Here's a region that will test your ability to set up an iterated integral. Let's try to set up the iterated integral with both orders of integration for some function f over the region R shown here.

1.

Left to right, then bottom to top To do this, we will need three integrals, since the boundaries are not smooth We need to break R up into the regions R₁, R₂, R₃ shown here:

Here are the boundaries for each of the three regions (the left and right boundary functions are gotten from inverting the equations for the appropriate side of the region to get x as a function of y):

 

$$x = 2\sqrt{y - 1} - 2$$ left

right x = 1 - y/2

bottom y = 1

top y = 2

 

left x = -1 - y

right x = 1 - y/2

bottom y = 0

top y = 1

 

left x = -1 - y

$$x = \sqrt{y + 1}$$ right

bottom y = -1

top y = 0

The integral is then

$$\int_R fdA = \int_{R_1} fdA + \int_{R_2}fdA + \int_{R_3}fdA$$

$$= \int_1^2 \int_{2\sqrt{y - 1}-2}^{1-\frac{1}{2}y} f(x,y) dx dy + \int_0^1 \int_{-1-y}^{1 - \frac{1}{2}y} f(x,y) dx dy$$

$$+ \int_{-1}^0 \int_{-1 - y}^{\sqrt{y+1}} f(x,y) dx dy.$$

2.

Bottom to top, then left to right

Here, we'll only need two integrals, as we can break R into the regions R₁ and R₂ as shown:

Now we write down the equations for each of the boundaries:

 

left x = -2

right x = 0

bottom y = -x - 1

$$y = \frac{1}{4}(x+2)^2 + 1$$ top

 

left x = 0

right x = 1

bottom y = x² - 1

top y = 2 - 2x

The integral is then

$$\int_R fdA = \int_{R_1} fdA + \int_{R_2}fdA$$

$$= \int_{-2}^0 \int_{-x-1}^{\frac{1}{4}(x+2)^2+1}f(x,y)dy dx + \int_0^1 \int_{x^2 - 1}^{2 -2x} f(x,y) dy dx.$$

Depending on what f is, the second integral is probably easier, since we only needed to break the region into two pieces.
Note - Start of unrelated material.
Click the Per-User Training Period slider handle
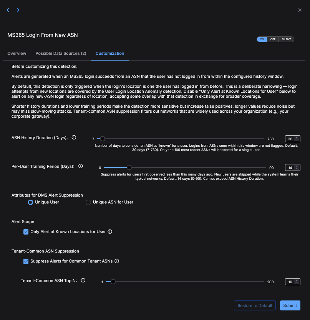Image resolution: width=310 pixels, height=320 pixels. (129, 167)
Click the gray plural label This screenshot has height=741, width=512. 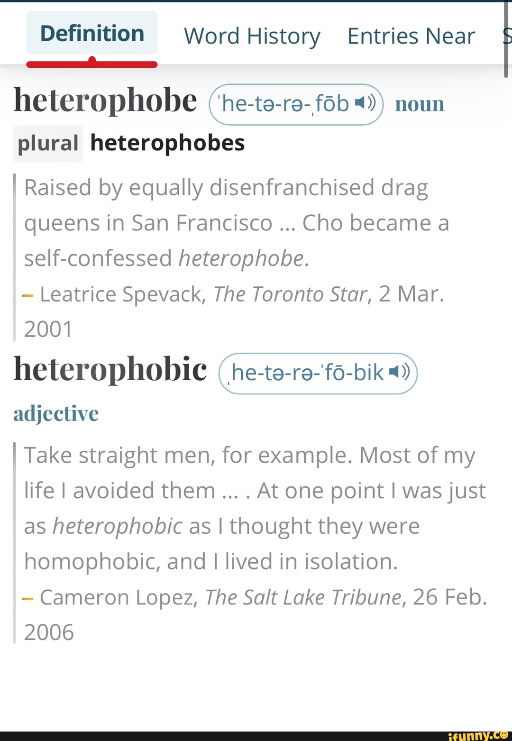pos(48,144)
Be careful, though. Just because the drawing of the region had the boundaries given as y = y(x) does not mean that it's easier to integrate y first then x. Imagine if we rotated the region R ninety degrees. Then the number of integrals to do each order would swap, but we'd still specify the boundaries as y = y(x) since we're more used to that.